• _What needs to be done_: Each record that follows should be duplicated exactly, except for its pictures.

Stored items
* * * *

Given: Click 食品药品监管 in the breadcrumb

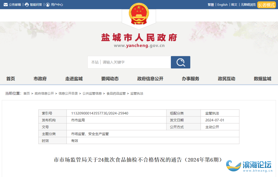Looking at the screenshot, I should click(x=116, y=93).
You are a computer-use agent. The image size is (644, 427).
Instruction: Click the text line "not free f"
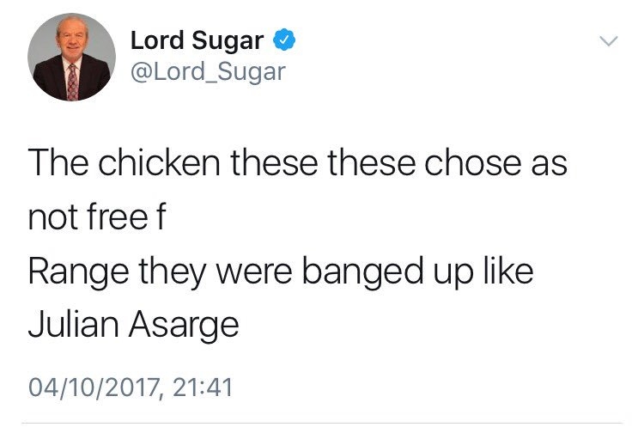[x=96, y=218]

* * * *

• _Written reply_:
Given: Click 食品药品监管 in the breadcrumb

Looking at the screenshot, I should click(x=116, y=93).
You are a computer-use agent. The image size is (644, 427).
Instruction: Click the text line "not free f"
[x=96, y=218]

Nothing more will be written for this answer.